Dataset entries
.....
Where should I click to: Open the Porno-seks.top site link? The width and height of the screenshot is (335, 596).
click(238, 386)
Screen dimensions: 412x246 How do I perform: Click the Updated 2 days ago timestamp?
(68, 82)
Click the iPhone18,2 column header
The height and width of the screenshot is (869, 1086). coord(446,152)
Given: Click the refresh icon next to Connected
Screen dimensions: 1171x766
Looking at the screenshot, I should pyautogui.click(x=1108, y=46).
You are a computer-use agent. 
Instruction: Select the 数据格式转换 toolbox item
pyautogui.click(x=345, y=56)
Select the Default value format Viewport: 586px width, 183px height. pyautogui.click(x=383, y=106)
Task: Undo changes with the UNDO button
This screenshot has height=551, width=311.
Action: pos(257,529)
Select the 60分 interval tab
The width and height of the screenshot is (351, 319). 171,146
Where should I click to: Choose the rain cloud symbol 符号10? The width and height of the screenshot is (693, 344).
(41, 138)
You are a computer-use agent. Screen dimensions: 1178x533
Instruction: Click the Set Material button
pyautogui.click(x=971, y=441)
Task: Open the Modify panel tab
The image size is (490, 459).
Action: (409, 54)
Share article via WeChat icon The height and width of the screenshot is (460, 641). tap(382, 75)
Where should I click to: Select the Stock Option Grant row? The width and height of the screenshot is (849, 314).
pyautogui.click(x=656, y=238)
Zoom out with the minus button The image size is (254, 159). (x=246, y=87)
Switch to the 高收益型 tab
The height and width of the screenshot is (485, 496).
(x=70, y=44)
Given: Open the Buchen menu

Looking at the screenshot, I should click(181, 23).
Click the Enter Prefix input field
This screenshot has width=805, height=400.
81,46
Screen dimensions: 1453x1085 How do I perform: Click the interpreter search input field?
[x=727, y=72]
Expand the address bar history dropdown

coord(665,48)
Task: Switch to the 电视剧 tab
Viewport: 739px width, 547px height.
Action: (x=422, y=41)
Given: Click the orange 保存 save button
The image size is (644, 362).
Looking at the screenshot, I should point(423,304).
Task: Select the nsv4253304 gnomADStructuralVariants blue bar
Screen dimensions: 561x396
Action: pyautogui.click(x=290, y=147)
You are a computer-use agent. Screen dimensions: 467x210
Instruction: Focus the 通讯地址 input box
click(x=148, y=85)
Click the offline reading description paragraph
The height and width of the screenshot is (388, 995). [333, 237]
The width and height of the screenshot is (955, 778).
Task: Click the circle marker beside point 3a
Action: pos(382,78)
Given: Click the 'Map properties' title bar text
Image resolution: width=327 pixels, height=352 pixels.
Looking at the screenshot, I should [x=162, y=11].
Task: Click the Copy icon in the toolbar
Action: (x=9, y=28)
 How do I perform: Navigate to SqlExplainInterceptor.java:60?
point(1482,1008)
.....
### The task
Copy out the full set of records precisely, leaving nothing out.

### Response box
Where should I click to: Open the Porno-seks.top site link? The width and height of the screenshot is (335, 596).
click(238, 386)
Screen dimensions: 412x246 How do I perform: Click the Updated 2 days ago timestamp?
(68, 82)
Click the iPhone18,2 column header
The height and width of the screenshot is (869, 1086). coord(446,152)
Given: Click the refresh icon next to Connected
Screen dimensions: 1171x766
Looking at the screenshot, I should pyautogui.click(x=1108, y=46).
You are a computer-use agent. 
Instruction: Select the 数据格式转换 toolbox item
pyautogui.click(x=345, y=56)
Select the Default value format Viewport: 586px width, 183px height. pyautogui.click(x=383, y=106)
Task: Undo changes with the UNDO button
This screenshot has height=551, width=311.
Action: pos(257,529)
Select the 60分 interval tab
The width and height of the screenshot is (351, 319). 171,146
Where should I click to: Choose the rain cloud symbol 符号10? The width and height of the screenshot is (693, 344).
(41, 138)
You are a computer-use agent. Screen dimensions: 1178x533
Instruction: Click the Set Material button
pyautogui.click(x=971, y=441)
Task: Open the Modify panel tab
The image size is (490, 459).
Action: (409, 54)
Share article via WeChat icon The height and width of the screenshot is (460, 641). tap(382, 75)
Where should I click to: Select the Stock Option Grant row? The width and height of the screenshot is (849, 314).
pyautogui.click(x=656, y=238)
Zoom out with the minus button The image size is (254, 159). (x=246, y=87)
Switch to the 高收益型 tab
The height and width of the screenshot is (485, 496).
(x=70, y=44)
Given: Open the Buchen menu

Looking at the screenshot, I should click(181, 23).
Click the Enter Prefix input field
This screenshot has width=805, height=400.
81,46
Screen dimensions: 1453x1085 How do I perform: Click the interpreter search input field?
[x=727, y=72]
Expand the address bar history dropdown

coord(665,48)
Task: Switch to the 电视剧 tab
Viewport: 739px width, 547px height.
Action: (x=422, y=41)
Given: Click the orange 保存 save button
The image size is (644, 362).
Looking at the screenshot, I should point(423,304).
Task: Select the nsv4253304 gnomADStructuralVariants blue bar
Screen dimensions: 561x396
Action: pyautogui.click(x=290, y=147)
You are a computer-use agent. Screen dimensions: 467x210
Instruction: Focus the 通讯地址 input box
click(x=148, y=85)
Click the offline reading description paragraph
The height and width of the screenshot is (388, 995). [333, 237]
The width and height of the screenshot is (955, 778).
Task: Click the circle marker beside point 3a
Action: pos(382,78)
Given: Click the 'Map properties' title bar text
Image resolution: width=327 pixels, height=352 pixels.
Looking at the screenshot, I should [x=162, y=11].
Task: Click the Copy icon in the toolbar
Action: (x=9, y=28)
 How do I perform: Navigate to SqlExplainInterceptor.java:60?
point(1482,1008)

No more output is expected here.